_Problem to solve_:
Find the line containing "Translate (118, 1674)" in the listing below. Repeat it exactly, along with each following line up to and including the one containing "選單 (254, 122)".

Information provided Start Marker

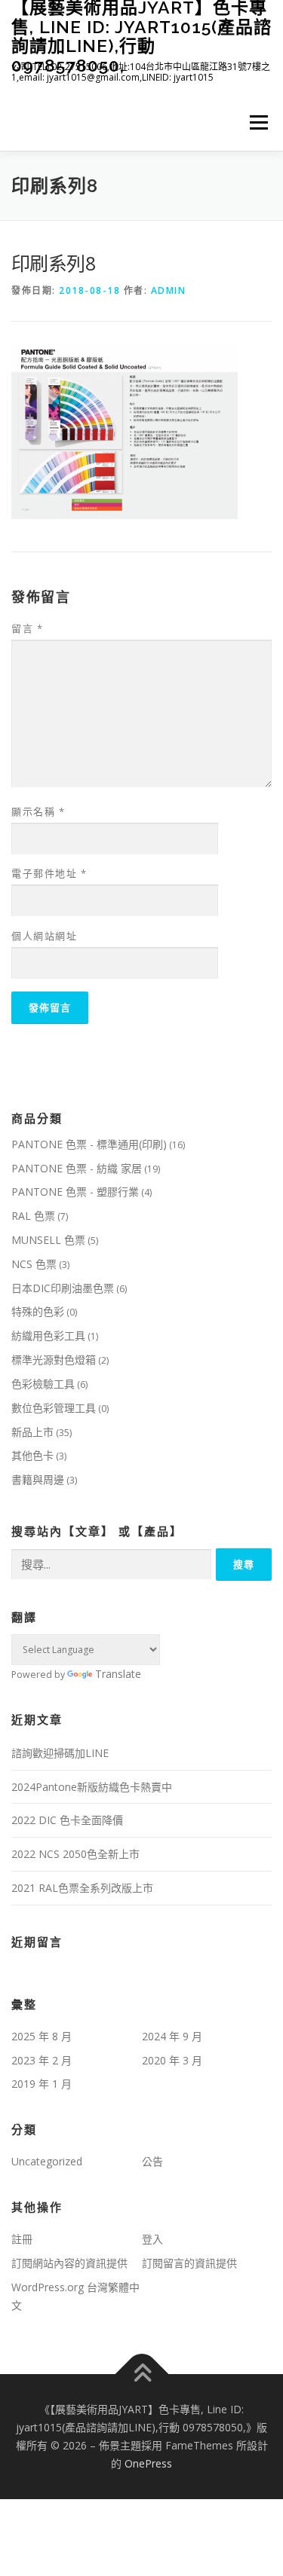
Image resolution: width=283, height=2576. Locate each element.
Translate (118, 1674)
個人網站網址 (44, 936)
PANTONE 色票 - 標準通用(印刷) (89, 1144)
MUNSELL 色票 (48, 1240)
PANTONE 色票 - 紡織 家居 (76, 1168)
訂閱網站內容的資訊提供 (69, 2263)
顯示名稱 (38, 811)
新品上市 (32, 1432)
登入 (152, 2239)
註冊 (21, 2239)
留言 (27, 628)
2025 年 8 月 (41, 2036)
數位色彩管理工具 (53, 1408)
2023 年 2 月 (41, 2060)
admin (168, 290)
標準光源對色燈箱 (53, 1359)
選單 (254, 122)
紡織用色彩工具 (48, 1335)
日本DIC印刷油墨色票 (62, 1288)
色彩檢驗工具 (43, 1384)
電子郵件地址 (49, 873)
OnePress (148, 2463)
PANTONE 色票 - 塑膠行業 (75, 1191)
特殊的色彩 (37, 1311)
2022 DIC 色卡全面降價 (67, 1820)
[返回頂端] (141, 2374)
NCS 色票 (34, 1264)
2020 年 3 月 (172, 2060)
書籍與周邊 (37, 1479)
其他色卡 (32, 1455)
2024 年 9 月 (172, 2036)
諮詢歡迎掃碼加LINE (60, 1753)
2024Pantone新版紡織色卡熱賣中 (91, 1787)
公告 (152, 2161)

Information provided End Marker

_Solution to the exercise_:
Translate (118, 1674)
個人網站網址 (44, 936)
PANTONE 色票 - 標準通用(印刷) (89, 1144)
MUNSELL 色票 (48, 1240)
PANTONE 色票 - 紡織 家居 (76, 1168)
訂閱網站內容的資訊提供 (69, 2263)
顯示名稱 (38, 811)
新品上市 (32, 1432)
登入 (152, 2239)
註冊 (21, 2239)
留言 (27, 628)
2025 年 8 月 (41, 2036)
數位色彩管理工具 (53, 1408)
2023 年 2 月 (41, 2060)
admin (168, 290)
標準光源對色燈箱 (53, 1359)
選單 (254, 122)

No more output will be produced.